§ **Aim of the exercise**
Your task is to return the line containing "Click the teal Earnings endpoint marker" and each line after it through the end of the entries, exactly, with no other lines.

*** Record set ***

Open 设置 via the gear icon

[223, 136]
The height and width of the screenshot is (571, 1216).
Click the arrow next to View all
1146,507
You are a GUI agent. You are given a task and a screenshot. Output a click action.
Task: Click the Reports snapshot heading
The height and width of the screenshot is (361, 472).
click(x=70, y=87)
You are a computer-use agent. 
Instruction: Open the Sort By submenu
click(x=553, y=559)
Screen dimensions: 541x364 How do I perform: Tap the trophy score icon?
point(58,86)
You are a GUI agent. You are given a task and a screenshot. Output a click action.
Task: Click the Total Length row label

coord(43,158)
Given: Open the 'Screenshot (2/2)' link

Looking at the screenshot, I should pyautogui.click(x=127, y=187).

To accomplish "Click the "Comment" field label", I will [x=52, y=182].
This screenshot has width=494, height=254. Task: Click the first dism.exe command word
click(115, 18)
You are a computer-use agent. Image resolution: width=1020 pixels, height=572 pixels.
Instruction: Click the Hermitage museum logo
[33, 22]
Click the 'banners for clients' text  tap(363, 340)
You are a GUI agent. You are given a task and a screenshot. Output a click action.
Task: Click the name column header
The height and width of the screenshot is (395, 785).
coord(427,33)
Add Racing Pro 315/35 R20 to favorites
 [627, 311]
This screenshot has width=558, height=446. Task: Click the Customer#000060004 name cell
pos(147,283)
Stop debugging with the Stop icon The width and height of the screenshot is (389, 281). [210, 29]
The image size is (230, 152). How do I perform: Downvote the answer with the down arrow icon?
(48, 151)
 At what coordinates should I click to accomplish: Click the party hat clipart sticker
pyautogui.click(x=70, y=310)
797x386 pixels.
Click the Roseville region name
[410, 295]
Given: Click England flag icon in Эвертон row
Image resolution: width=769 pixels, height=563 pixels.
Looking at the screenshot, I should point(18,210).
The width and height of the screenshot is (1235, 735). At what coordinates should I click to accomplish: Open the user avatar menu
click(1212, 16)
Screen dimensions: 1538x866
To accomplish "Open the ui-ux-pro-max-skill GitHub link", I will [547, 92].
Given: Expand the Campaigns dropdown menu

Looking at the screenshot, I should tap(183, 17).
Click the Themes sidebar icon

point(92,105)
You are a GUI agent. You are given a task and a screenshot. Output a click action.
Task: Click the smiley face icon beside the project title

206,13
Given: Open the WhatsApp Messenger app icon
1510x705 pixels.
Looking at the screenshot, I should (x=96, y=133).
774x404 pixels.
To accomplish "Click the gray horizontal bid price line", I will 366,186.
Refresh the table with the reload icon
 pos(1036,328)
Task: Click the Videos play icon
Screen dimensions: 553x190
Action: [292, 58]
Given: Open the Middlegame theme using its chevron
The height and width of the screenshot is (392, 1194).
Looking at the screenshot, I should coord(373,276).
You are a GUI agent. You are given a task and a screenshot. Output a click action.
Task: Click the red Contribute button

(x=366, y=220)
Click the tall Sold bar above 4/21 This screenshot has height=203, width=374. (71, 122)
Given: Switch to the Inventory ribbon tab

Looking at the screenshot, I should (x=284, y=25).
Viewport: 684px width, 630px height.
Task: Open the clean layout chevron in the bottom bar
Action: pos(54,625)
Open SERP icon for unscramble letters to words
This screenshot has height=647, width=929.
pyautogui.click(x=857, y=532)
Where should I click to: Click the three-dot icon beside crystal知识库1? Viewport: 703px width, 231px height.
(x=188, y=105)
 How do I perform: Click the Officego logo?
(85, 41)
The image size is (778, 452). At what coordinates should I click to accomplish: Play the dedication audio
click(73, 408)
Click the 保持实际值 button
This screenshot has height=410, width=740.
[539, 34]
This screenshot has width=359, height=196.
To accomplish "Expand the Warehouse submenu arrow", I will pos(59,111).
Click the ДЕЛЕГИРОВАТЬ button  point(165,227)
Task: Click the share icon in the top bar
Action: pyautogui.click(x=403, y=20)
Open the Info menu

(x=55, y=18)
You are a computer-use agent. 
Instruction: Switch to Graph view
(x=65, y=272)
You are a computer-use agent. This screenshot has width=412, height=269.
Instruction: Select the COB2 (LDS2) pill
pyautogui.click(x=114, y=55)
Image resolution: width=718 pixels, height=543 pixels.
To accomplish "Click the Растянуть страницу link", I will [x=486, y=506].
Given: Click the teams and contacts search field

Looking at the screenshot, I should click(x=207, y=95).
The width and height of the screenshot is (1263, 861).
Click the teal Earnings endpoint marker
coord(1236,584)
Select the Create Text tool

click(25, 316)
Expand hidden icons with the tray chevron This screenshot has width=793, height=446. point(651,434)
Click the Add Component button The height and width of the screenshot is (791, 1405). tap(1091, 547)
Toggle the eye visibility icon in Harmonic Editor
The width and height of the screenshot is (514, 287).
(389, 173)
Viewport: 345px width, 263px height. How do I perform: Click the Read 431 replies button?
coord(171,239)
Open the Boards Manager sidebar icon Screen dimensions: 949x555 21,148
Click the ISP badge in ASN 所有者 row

*** End of Record set ***

§ **Task result**
Click the teal Earnings endpoint marker
coord(1236,584)
Select the Create Text tool

click(25, 316)
Expand hidden icons with the tray chevron This screenshot has width=793, height=446. point(651,434)
Click the Add Component button The height and width of the screenshot is (791, 1405). tap(1091, 547)
Toggle the eye visibility icon in Harmonic Editor
The width and height of the screenshot is (514, 287).
(389, 173)
Viewport: 345px width, 263px height. How do I perform: Click the Read 431 replies button?
coord(171,239)
Open the Boards Manager sidebar icon Screen dimensions: 949x555 21,148
Click the ISP badge in ASN 所有者 row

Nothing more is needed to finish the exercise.